Sob outra égide, o quase que absoluto desaparecimento da troca de cartões de Natal assinala uma realidade. Mensagens de paz vinham acompanhadas de figuras pertencentes ao universo natalino. Tantos desses cartãoes continham votos de Natal redigidos a mão e assinados, diferentes daqueles das inúmeras empresas que também enviavam cartões, esses impessoais, com frases padronizadas e rubricadas pelas organizações. Pondere-se que a internet é uma das responsáveis pela descontinuidade dos cartões, assim como os Correios em pleno declínio.

Clique para ouvir, de J.S.Bach-Kempff, o coral “Acorde, a voz está soando”, na interpretação de J.E.M.:

https://www.youtube.com/watch?v=0nQUzeqdu4s

Independentemente dessa situação, os que professam a fé cristã nas suas diversas ramificações cultuam com intensidade o período natalino. Certamente a Praça de São Pedro, no Vaticano, estará lotada durante a célebre Missa do Galo. Catedrais, igrejas e capelas em todo o mundo cristão deverão receber os fiéis. Templos evangélicos receberão os seus seguidores, que cultuarão a data. Todavia, será no interior dos lares que, singelamente, o nascimento de Jesus será celebrado, a partir, na realidade, do que reza o versículo 20 do capítulo 18 do Evangelho segundo São Mateus: “Onde estiverem dois ou três reunidos em meu nome, Eu estou no meio deles”. Creio ser este um dos mais expressivos versículos dos evangelhos, a dar a dimensão da presença do Cristo, do berço à maturidade, acompanhando a saga humana…
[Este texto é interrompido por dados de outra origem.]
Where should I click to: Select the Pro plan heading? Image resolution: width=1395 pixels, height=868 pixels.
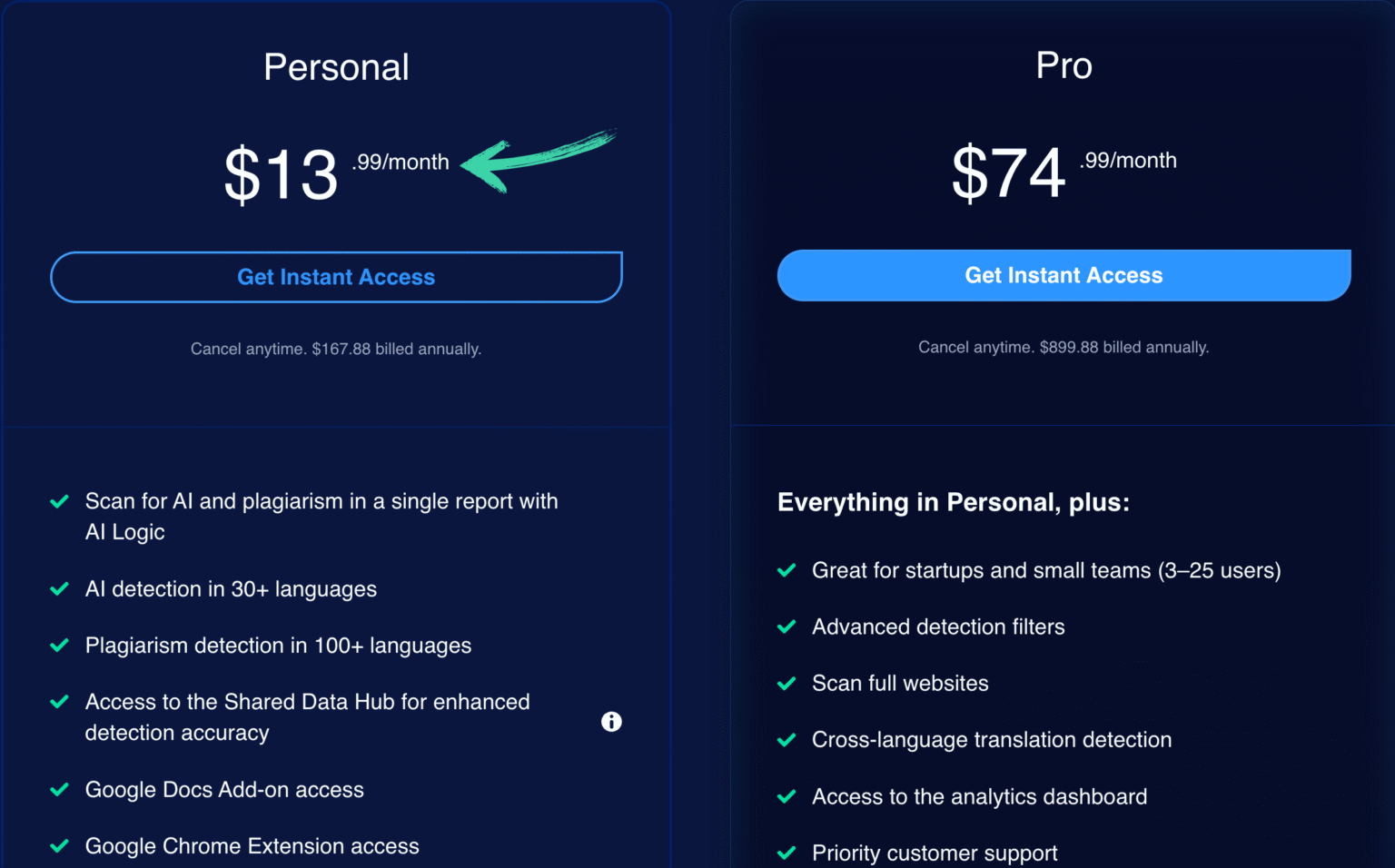pyautogui.click(x=1064, y=64)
Na Catedral de Autun (séc. XII), em França, há em uma das magníficas esculturas, a representação da oferenda dos três Reis Magos à Sagrada Família, na qual São José está com a mão direita apoiada no queixo e o cotovelo sobre a perna dobrada (Saint Joseph pensif). Em 1974, encontrei, em uma feira popular em Minas Gerais, a Sagrada Família em terracota. São José está com o punho direito a sustentar o queixo. Surpreendi-me ao lembrar de Saint Joseph Pensif, quando visitei a Catedral francesa em 1959. Era a segunda e última vez que presenciava a mesma postura.

Clique para ouvir, de J.S.Bach-Myra Hess, o coral “Jesus alegria dos homens”, na interpretação de J.E.M.:

https://www.youtube.com/watch?v=flrkpW5L4KQ

The most important date in Christianity, due to the insane ideological polarisation prevailing in the country, received little coverage in the media in general. However, authentic Christians celebrate the birth of Christ with faith, intensity and hope.